Там не бывает по батьке. Пилили мы с ним сырую березу в холодных краях. А потом его это повезли дальше. Крепкая береза, карельская И пресек себя: Привет родне хочу передать.
Видать, Панасович? Крестный моего брата. А ведь и мой путь им окрещен, сказал полицай, помолчал и добавил: Вот, значит, как дорожки сходятся.
Холодный страх хапанул Грека за сердце. Он подумал, что Балун вернулся и теперь полицай поведет его к нему. Он словно сам навел на след, которым хотел отвлечь преследователя.
Дороги они бесконечные, промямлил неопределенно.
А ты-то как в карельские леса попал? допытывался полицай.
Отца раскулачили Ну, и меня отправили. Чтобы, значит, корня не осталось.
Это понравилось полицаю. Федор увидел по его глазам, они словно облили его вязкой теплотой, от которой Греку стало совсем муторно.
Так-так, чтобы корня не осталось. А они, коренья, цепкие. Я вот тоже Утекли с сестрой в двадцать девятом. А теперь вернулись в родные места. Ну, не всякий корень выстоял, понурился полицай. Вот и Балун От дядьки Ивана известий нету И тетка с девчатами уехала. Ни слуху ни духу Так что некому поклоны передавать. Заходи к нам, в его голосе Греку послышалось недоверие и даже угроза.

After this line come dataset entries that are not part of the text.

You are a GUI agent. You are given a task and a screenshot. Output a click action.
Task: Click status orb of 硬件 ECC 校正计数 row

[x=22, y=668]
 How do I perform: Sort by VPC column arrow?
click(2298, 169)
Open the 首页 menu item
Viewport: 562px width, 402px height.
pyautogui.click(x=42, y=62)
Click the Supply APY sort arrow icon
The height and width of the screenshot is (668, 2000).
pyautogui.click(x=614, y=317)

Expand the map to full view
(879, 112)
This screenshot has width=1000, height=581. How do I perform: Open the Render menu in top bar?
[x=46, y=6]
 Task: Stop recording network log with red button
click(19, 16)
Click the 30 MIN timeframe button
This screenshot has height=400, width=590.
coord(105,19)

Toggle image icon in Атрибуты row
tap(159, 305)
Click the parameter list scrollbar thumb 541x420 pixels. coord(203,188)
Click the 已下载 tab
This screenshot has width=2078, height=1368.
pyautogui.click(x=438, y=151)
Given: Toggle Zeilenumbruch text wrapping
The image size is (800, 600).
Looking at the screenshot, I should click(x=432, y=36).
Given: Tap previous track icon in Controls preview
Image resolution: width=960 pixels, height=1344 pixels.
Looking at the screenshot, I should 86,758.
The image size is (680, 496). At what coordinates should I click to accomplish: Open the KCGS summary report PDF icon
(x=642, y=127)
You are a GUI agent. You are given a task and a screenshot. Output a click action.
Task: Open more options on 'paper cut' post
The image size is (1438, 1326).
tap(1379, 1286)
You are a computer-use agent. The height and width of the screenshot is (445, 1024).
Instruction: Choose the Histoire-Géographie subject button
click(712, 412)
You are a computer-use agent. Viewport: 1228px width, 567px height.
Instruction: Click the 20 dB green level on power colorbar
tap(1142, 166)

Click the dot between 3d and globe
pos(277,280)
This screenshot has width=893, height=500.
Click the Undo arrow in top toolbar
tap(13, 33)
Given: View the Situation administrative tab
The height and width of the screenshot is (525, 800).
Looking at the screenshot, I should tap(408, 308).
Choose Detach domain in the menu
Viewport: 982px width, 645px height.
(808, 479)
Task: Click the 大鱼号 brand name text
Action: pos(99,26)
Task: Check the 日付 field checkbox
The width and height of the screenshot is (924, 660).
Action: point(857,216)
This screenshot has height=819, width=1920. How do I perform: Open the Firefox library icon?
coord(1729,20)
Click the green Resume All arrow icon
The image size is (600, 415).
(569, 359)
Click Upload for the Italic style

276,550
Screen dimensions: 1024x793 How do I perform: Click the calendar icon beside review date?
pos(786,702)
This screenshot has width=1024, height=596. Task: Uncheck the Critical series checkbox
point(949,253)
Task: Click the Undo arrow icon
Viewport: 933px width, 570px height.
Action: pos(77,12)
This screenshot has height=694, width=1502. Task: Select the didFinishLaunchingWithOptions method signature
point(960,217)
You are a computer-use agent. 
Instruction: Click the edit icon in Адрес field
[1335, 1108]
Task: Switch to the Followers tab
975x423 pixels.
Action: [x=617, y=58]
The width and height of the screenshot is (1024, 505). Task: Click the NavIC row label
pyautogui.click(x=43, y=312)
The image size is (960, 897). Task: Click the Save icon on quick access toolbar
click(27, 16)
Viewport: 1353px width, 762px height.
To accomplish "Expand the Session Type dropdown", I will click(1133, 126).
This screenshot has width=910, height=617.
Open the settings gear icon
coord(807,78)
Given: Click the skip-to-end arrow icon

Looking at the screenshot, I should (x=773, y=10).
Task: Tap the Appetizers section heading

Радость, что волной облила душу: Балунов нету! схлынула. Надо было бороться за свою жизнь. Как бы не промахнуться и дальше с Балунами? Ведь спросит полицай. И сразу же придумал расплывчатый, но такой, какому бы посочувствовал полицай, портрет: худой, истощенный, длинная борода и страдальческие глаза, глубокий вечный кашель.
Этот портрет он и представил полицаевой матери, которая по приказу сына кормила гостя. Ел Грек фасолевую похлебку и гречневую кашу с салом, поджаренным на сковороде. Он глотал, не жуя, от запаха сала мутило, а полицаева мать вздыхала и утирала платочком слезы. В конце обеда полицай поднес ему полстакана самогона, настоянного на каких-то травах.
Кашлял он и тут, сказала старуха. Это у него от курева. Бакун-табачок курил, и не корень, а самую листву.
Много ты знаешь, отозвался полицай, который на другом конце стола, застеленного скатертью (там, где сел Грек, хозяйка ее отвернула), просматривал какие-то бумаги, доставая их из планшета. Слышь, не от курения кашель, а глубокий. Беркулезный.
Полицай расспрашивал Федора, откуда он, да кто у него дома, да что думает делать.
За землю возьмусь, стосковался я по ней, сказал Грек.
Ну, это дело, молвил полицай, но Федор ощутил неодобрение. И не ошибся. Только ту землю еще чистить и чистить надо. Еще на ней сорняку большевистского. Еще она коммунизмом воняет.
Перевернем ее, перепашем.
Не в том суть, упрямо долбил свое полицай. В лесах, по оврагам слоняются всякие прежние сеятели. И в селах попритаились. На что-то надеются. Хотя надеяться не на что, крышка Советам. Но землю нашу чистить надо. И вот тебе мой совет иди в полицию. Ну-ну, перебил он протестующий жест Грека. Я тебе как на духу. Можно сказать, секрет открываю. Полицаям землю дадут в первую очередь. Лучшую землю. Понял?